Records shown >>
--------------------------------

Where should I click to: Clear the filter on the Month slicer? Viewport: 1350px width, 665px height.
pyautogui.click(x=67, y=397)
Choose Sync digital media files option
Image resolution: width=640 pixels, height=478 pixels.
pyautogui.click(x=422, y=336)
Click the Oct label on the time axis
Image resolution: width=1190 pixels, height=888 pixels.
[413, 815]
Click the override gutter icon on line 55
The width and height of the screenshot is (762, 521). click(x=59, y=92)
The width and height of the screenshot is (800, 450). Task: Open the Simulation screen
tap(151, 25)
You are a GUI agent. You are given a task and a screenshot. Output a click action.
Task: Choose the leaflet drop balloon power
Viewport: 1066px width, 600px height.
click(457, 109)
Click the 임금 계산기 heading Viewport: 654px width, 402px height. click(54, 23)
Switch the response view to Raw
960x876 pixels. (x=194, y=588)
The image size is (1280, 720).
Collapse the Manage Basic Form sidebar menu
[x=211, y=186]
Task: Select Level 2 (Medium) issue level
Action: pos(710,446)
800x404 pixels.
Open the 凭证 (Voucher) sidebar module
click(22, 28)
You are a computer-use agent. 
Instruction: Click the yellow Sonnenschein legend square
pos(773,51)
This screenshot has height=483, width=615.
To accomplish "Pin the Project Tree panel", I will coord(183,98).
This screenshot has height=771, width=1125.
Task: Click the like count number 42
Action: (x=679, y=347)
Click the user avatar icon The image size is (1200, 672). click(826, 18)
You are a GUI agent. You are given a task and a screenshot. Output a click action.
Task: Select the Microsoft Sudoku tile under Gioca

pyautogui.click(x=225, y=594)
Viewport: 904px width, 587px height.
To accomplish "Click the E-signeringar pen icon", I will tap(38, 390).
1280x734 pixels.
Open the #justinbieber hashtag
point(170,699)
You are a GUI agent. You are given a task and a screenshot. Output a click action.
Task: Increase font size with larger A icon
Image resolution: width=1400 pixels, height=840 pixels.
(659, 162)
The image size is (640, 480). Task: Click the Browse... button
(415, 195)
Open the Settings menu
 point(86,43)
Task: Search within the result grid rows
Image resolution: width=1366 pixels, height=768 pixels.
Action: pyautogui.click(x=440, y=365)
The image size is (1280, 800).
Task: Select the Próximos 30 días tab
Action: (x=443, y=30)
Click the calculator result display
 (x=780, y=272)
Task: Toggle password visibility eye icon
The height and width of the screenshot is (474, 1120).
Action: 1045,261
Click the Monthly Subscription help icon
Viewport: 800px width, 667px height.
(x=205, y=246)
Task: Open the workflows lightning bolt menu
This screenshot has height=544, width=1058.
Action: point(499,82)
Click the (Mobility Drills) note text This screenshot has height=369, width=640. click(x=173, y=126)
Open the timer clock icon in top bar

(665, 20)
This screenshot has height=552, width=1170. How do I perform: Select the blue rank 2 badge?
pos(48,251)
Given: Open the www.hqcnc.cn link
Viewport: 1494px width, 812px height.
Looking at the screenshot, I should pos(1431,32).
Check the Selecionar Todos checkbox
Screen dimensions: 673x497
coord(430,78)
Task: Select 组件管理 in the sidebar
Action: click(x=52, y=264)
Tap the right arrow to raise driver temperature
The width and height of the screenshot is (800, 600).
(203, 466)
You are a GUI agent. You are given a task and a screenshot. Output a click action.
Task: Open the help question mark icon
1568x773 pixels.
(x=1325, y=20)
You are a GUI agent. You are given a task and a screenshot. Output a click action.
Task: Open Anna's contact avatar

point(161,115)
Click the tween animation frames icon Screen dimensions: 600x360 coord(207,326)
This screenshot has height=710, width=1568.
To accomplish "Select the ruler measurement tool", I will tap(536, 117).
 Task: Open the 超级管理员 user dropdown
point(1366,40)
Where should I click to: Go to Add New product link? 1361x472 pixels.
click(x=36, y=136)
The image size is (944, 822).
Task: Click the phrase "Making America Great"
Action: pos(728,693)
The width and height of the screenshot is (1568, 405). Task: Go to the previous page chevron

--------------------------------

Exercise brief >>
Letter for letter, copy all of the entries above.

Result of this task >>
Where should I click to: Clear the filter on the Month slicer? Viewport: 1350px width, 665px height.
pyautogui.click(x=67, y=397)
Choose Sync digital media files option
Image resolution: width=640 pixels, height=478 pixels.
pyautogui.click(x=422, y=336)
Click the Oct label on the time axis
Image resolution: width=1190 pixels, height=888 pixels.
[413, 815]
Click the override gutter icon on line 55
The width and height of the screenshot is (762, 521). click(x=59, y=92)
The width and height of the screenshot is (800, 450). Task: Open the Simulation screen
tap(151, 25)
You are a GUI agent. You are given a task and a screenshot. Output a click action.
Task: Choose the leaflet drop balloon power
Viewport: 1066px width, 600px height.
click(457, 109)
Click the 임금 계산기 heading Viewport: 654px width, 402px height. click(54, 23)
Switch the response view to Raw
960x876 pixels. (x=194, y=588)
The image size is (1280, 720).
Collapse the Manage Basic Form sidebar menu
[x=211, y=186]
Task: Select Level 2 (Medium) issue level
Action: pos(710,446)
800x404 pixels.
Open the 凭证 (Voucher) sidebar module
click(22, 28)
You are a computer-use agent. 
Instruction: Click the yellow Sonnenschein legend square
pos(773,51)
This screenshot has height=483, width=615.
To accomplish "Pin the Project Tree panel", I will coord(183,98).
This screenshot has height=771, width=1125.
Task: Click the like count number 42
Action: (x=679, y=347)
Click the user avatar icon The image size is (1200, 672). click(826, 18)
You are a GUI agent. You are given a task and a screenshot. Output a click action.
Task: Select the Microsoft Sudoku tile under Gioca

pyautogui.click(x=225, y=594)
Viewport: 904px width, 587px height.
To accomplish "Click the E-signeringar pen icon", I will tap(38, 390).
1280x734 pixels.
Open the #justinbieber hashtag
point(170,699)
You are a GUI agent. You are given a task and a screenshot. Output a click action.
Task: Increase font size with larger A icon
Image resolution: width=1400 pixels, height=840 pixels.
(659, 162)
The image size is (640, 480). Task: Click the Browse... button
(415, 195)
Open the Settings menu
 point(86,43)
Task: Search within the result grid rows
Image resolution: width=1366 pixels, height=768 pixels.
Action: pyautogui.click(x=440, y=365)
The image size is (1280, 800).
Task: Select the Próximos 30 días tab
Action: (x=443, y=30)
Click the calculator result display
 (x=780, y=272)
Task: Toggle password visibility eye icon
The height and width of the screenshot is (474, 1120).
Action: 1045,261
Click the Monthly Subscription help icon
Viewport: 800px width, 667px height.
(x=205, y=246)
Task: Open the workflows lightning bolt menu
This screenshot has height=544, width=1058.
Action: point(499,82)
Click the (Mobility Drills) note text This screenshot has height=369, width=640. click(x=173, y=126)
Open the timer clock icon in top bar

(665, 20)
This screenshot has height=552, width=1170. How do I perform: Select the blue rank 2 badge?
pos(48,251)
Given: Open the www.hqcnc.cn link
Viewport: 1494px width, 812px height.
Looking at the screenshot, I should pos(1431,32).
Check the Selecionar Todos checkbox
Screen dimensions: 673x497
coord(430,78)
Task: Select 组件管理 in the sidebar
Action: click(x=52, y=264)
Tap the right arrow to raise driver temperature
The width and height of the screenshot is (800, 600).
(203, 466)
You are a GUI agent. You are given a task and a screenshot. Output a click action.
Task: Open the help question mark icon
1568x773 pixels.
(x=1325, y=20)
You are a GUI agent. You are given a task and a screenshot. Output a click action.
Task: Open Anna's contact avatar

point(161,115)
Click the tween animation frames icon Screen dimensions: 600x360 coord(207,326)
This screenshot has height=710, width=1568.
To accomplish "Select the ruler measurement tool", I will tap(536, 117).
 Task: Open the 超级管理员 user dropdown
point(1366,40)
Where should I click to: Go to Add New product link? 1361x472 pixels.
click(x=36, y=136)
The image size is (944, 822).
Task: Click the phrase "Making America Great"
Action: pos(728,693)
The width and height of the screenshot is (1568, 405). Task: Go to the previous page chevron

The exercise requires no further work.